November 29, 2021 | 2:27 pm
George Becker/Pexels
Joseph Daniel
Senior Energy Analyst

I’ve always been a math person. I find solace and comfort in its consistency. Not like grammar with all its exceptions to the rules. (What do you mean “y” is SOMETIMES a vowel?!)

So, imagine how surprised I was one day to find out that 1 plus 1 doesn’t always equal 2.

Well, that’s the magic math of solar plus storage.

A bit of background

Before we get to the magic math there is a very important concept that you have to understand first: Effective load-carrying capability, or ELCC. My colleague Mark Specht wrote a fantastic blog on the subject that you can read here.

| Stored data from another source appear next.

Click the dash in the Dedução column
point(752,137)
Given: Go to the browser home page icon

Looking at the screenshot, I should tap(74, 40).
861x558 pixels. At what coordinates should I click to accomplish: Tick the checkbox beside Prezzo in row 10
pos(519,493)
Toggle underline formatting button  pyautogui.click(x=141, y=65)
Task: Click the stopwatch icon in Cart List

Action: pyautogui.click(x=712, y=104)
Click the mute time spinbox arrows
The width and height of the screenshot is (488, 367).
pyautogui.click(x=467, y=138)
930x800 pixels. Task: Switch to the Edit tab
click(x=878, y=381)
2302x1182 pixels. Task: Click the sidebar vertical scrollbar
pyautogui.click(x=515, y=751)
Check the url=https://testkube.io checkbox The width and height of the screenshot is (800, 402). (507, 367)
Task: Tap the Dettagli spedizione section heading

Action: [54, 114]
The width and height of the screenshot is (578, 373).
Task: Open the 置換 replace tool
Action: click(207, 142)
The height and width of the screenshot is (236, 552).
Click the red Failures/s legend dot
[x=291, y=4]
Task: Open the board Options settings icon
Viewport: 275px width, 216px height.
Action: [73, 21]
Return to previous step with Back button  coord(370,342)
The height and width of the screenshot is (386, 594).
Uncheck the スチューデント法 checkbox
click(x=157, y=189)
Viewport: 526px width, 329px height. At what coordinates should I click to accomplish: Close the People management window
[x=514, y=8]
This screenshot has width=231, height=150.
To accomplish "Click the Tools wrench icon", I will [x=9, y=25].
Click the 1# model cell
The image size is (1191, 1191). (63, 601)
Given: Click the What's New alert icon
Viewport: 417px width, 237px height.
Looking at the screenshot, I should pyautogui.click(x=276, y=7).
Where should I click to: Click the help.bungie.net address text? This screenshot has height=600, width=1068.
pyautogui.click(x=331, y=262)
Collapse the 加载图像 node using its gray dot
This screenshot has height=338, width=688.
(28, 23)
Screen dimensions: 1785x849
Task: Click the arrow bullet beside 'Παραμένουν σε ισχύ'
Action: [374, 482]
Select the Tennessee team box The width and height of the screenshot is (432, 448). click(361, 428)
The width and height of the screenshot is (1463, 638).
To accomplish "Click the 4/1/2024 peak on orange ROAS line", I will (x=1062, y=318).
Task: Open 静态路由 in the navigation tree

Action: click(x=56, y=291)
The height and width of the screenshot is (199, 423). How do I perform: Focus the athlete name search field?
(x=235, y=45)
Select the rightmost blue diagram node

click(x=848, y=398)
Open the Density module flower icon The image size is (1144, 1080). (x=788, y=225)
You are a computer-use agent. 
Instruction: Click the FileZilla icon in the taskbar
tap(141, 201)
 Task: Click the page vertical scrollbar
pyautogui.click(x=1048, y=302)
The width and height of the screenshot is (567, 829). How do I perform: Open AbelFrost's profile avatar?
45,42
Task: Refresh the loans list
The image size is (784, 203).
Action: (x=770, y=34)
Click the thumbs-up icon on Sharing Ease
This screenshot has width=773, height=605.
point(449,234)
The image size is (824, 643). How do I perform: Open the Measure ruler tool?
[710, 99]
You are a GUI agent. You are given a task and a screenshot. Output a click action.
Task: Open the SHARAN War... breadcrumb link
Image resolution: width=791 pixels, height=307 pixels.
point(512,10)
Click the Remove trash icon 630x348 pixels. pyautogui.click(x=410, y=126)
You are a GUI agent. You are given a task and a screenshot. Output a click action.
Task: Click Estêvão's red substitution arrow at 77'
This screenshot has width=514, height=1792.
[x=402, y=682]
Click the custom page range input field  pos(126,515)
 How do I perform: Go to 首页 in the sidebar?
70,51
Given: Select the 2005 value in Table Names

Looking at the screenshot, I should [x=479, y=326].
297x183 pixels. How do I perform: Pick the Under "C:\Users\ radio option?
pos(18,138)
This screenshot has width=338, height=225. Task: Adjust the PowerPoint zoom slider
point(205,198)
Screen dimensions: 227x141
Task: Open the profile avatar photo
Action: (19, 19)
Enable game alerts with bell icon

ELCC is a metric used by grid planners to evaluate a resource’s ability to meet demand when outages are most likely to occur. Most frequently these moments are at the time of net peak demand. Meeting net peak demand is an important part of keeping the lights on so when grid planners do long-term resource planning, they use metrics such as ELCC to make sure they will have enough resources to meet net peak demand five, 10, or even 20 years in the future.

For solar, the ELCC might start around 50 percent, that is, 1 megawatt (MW) of installed solar will contribute a half MW of power during net peak demand.

The thing is, the more solar you add to the grid the less the next MW of solar contributes to net peak demand. This declining marginal value effect is well-known and well-understood by grid planners. So, when they do their planning, they take this into account.

Wind, solar, storage—each resource is given an ELCC value that the computer models use to make sure the grid can meet future demand.

The whole is greater than the sum of its parts

The old phrase, “The whole is greater than the sum of its parts,” is the perfect description for the magic math for storage plus solar.

The effective load-carrying capability of solar with storage is actually higher than the ELCC of solar plus the ELCC of storage.

The example below comes from a New Mexico proceeding where the local monopoly utility, Public Service Company of New Mexico (PNM), is already working to replace a coal plant with solar and battery storage. Now the company is asking for approval to do the same for its share of a nuclear plant.

During the PNM proceeding, an expert witness testified that if a service territory with approximately 8 gigawatts (GW) in peak load added 5 GW of solar, its net peak load would only see a 0.6 GW reduction.

Meanwhile, 2.5 GW of storage, on its own, only contributes 1.6 GW of peak load reduction.

But when you pair solar and storage, the combined effectiveness in load reduction is 2.8 GW.

So, 0.6 GW plus 1.6 GW equals 2.8 GW! That’s an extra 0.6 GW!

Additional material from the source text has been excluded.